After knowing what they need to do, metal processors have integrated IoT into their digitized manufacturing ecosystem. This helps IoT to best promote its role in the industrial manufacturing process.
Here are some tips if your business intends to use IoT technology, but isn’t sure what to use for it:
Offer Servitisation. If you are a fabricator of industrial components or equipment, offering a product as a service is one of the most dramatic ways to use IoT technology. Thanks to data generated from sensors, you can monitor customer inventory levels at their location, consumption rates of your products, project needed demand, and provide a continuous as-needed supply. This service will help your customers optimize their inventory levels while building a relationship of trust.
Productise Data. Data generated from sensors provides valuable insight about the way in which components are functioning in the field, how assets are performing, ways to improve field conditions, and lifecycle phases of fabricated parts and components. This data can be packaged and offered to customers. It can be a value-add service or a new revenue stream.
Engage Customers. IoT technology can be used to capture and share insights with customers. IoT connectivity and sensor-generated data up-levels the ability to collaborate on component design, test results, and co-monitor fabricated parts through test stages. Even though you may be miles or continents away from you customer, the ability to collect, aggregate, analyze and share condition-based data from anywhere, brings you closer to your customers– when and where they are making decisions.
Manage Volatility. IoT technology can help you monitor the location of delivery trucks, service fleets, shipments of raw materials, and inventory levels in your warehouse—or your customers. Fast changing stock conditions can be monitored in real-time, so timely decisions can be made about shifting inventory between warehouses or re-routing trucks as needed.

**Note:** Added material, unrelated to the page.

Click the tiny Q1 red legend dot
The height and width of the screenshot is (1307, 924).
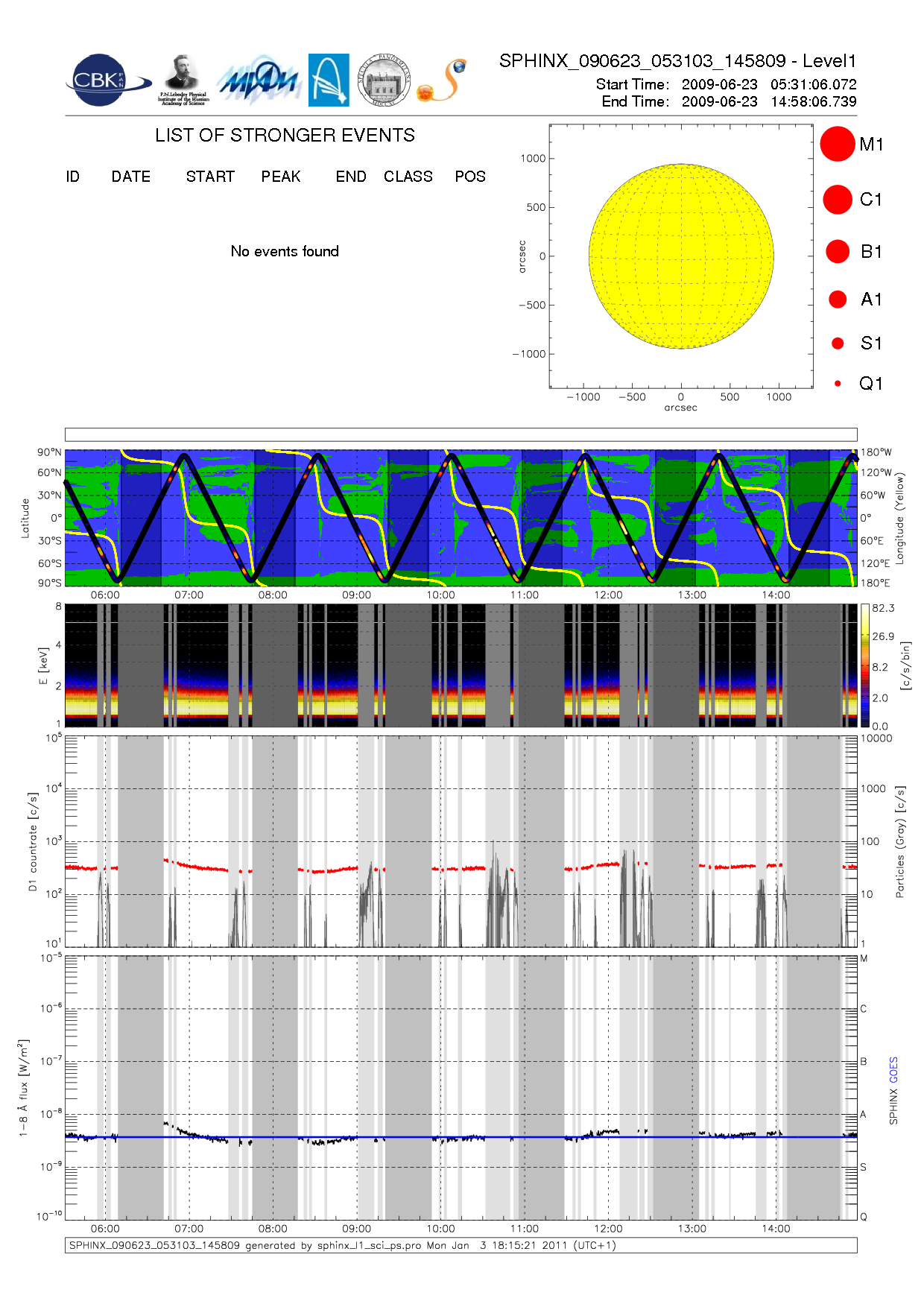(x=838, y=384)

This agility can be a marketable differentiator.
Extend Asset Lifecycle. Sensors embedded in shop floor assets can be used to collect data about the physical condition of assets, like temperature and vibration, monitoring for early warning signs of maintenance requirements. Staying proactive and maintaining high-value assets properly can enable companies to extend their lifecycle, eliminate unplanned downtime, and improve productivity. This can ultimately improve the accuracy of capacity planning, on-time delivery to customers, and cashflow.